The problem: If a line below contains the string "agent", return that line.

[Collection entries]
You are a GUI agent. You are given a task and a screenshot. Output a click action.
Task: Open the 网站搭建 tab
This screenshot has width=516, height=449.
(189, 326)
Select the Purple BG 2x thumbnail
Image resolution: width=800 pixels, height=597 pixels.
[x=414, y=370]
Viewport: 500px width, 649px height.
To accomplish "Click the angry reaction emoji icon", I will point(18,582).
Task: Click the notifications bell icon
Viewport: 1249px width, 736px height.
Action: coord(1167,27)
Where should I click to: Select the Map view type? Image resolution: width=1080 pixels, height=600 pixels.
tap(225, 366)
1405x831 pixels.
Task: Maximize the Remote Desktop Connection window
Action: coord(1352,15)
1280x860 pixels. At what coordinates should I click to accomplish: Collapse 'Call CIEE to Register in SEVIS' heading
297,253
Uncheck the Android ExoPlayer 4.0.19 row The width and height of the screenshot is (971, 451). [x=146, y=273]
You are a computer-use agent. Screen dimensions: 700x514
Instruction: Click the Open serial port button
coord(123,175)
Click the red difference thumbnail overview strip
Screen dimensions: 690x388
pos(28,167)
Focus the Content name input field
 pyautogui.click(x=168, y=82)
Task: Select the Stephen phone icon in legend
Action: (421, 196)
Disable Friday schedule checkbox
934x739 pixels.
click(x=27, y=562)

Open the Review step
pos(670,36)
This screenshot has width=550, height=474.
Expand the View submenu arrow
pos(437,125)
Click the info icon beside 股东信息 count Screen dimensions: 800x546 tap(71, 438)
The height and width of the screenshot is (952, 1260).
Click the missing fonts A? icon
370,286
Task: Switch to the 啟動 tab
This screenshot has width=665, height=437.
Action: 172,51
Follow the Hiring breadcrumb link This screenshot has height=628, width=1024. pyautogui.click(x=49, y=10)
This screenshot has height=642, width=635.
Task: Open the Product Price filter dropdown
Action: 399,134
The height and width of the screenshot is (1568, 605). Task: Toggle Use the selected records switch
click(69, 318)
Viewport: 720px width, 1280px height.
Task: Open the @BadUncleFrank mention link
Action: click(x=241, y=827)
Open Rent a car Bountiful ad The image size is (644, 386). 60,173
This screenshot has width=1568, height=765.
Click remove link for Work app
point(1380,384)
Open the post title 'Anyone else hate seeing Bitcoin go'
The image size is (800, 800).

Output of the task:
You are a GUI agent. You are given a task and a screenshot. Output a click action.
You are a computer-use agent. Screen dimensions: 700x514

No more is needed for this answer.